If SHTF I'll be in a hotel or a family member's home. I'll simply order the meat off the menu.

----------


## welderguy

> If SHTF I'll be in a hotel or a family member's home. I'll simply order the meat off the menu.


so what your saying is your not going to grab your survival HONG, and head to the wilderness? SISSY!!!!!

----------


## hunter63

I have used sun drying for veggies....never meat.....meat has always been with a smoker or smoke house.

Has been done for 1000's of years...
Check this out.
http://www.wilderness-survival.net/f...at-in-the-wild

----------


## Rick

Oh, I'll have my survival hong. Just won't be in the wilderness. I wore it last night as a matter of fact. Got me banned from Kroger though.

----------


## TheWelshBoy

> wasting the meat at times cannot be helped btw welshboy howmany hogs have you ever butcherd by yourself.
> i've done a few alone and not as you put it in a survival situation it is a lot of work.pork in perticular will go fast
> turn bad another words in heat.in the woods by your self you bag a boar say 250lbs yoou'll be lucky to consume mabey 10,lbs of meat if done in summers heat that's it. i did my butchering in late fall had a meat kitchen chest freezer&commercial
> meat saw and still it was a lot to get done. i say stick with squirrels and rabbits less waste that way.
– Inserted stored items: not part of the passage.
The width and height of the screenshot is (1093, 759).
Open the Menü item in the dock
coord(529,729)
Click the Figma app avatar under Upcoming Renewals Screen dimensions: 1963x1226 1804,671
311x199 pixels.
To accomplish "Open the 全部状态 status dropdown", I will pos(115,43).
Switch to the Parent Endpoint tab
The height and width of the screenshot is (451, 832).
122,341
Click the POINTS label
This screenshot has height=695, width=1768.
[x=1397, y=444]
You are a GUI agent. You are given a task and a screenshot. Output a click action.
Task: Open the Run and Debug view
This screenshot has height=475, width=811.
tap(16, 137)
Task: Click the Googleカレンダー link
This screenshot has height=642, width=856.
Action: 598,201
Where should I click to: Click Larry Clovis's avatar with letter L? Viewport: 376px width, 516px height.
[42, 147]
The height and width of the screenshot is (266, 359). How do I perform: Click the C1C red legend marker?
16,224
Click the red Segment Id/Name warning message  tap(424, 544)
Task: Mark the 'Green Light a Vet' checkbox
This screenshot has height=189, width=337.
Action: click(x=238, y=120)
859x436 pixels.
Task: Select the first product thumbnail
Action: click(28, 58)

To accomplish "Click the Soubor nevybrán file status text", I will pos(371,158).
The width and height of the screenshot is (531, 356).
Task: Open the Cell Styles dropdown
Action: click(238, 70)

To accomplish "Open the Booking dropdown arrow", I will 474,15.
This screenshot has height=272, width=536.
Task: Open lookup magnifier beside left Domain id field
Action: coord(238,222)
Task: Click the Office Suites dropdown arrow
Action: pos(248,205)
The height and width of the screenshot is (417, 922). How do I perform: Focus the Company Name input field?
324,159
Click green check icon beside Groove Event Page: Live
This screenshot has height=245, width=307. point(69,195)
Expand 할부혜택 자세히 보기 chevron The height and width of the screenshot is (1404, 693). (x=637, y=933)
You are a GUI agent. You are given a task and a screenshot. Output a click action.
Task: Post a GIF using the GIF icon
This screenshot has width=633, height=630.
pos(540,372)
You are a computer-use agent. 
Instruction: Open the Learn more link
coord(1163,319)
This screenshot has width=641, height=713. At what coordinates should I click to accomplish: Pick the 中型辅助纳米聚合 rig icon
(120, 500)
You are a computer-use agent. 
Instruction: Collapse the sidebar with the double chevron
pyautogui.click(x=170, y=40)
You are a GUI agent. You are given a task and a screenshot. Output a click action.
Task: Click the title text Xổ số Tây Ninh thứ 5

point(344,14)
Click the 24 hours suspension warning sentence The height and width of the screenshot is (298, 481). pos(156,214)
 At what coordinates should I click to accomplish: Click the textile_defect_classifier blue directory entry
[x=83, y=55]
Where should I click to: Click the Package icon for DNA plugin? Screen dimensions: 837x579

My family own a farm. I have butchered alot of sheep (well im Welsh, what do you expect) apart from actually killing and gutting, the abattoir did that due to laws. i know the basics when it comes to other game its not all that diffrent. I know there is wastage (unless your my nan who is still thinks WW2 is happen, she uses everything from brain to feet) and obviously in the wilderness there would be more.

----------


## TheWelshBoy

> I have used sun drying for veggies....never meat.....meat has always been with a smoker or smoke house.
> 
> Has been done for 1000's of years...
> Check this out.
> http://www.wilderness-survival.net/f...at-in-the-wild


thanks hunter63! very helpful!

----------


## welderguy

> My family own a farm. I have butchered alot of sheep (well im Welsh, what do you expect) apart from actually killing and gutting, the abattoir did that due to laws. i know the basics when it comes to other game its not all that diffrent. I know there is wastage (unless your my nan who is still thinks WW2 is happen, she uses everything from brain to feet) and obviously in the wilderness there would be more.


 I'm curious How does your family preserve the meat butchered on the farm? Is it all frozen after processing ? They didn't do any canning, smoke or dry any ? And why bug out if your family owns a farm?

----------


## madmax

What's a Hong?  Is it something you wear when yer young and skinny?

----------


## TheWelshBoy

> I'm curious How does your family preserve the meat butchered on the farm? Is it all frozen after processing ? They didn't do any canning, smoke or dry any ? And why bug out if your family owns a farm?


Well they mainly just sell most of the livestock, but of course we keep some for them selves, we usually freeze it and consume over the winter. 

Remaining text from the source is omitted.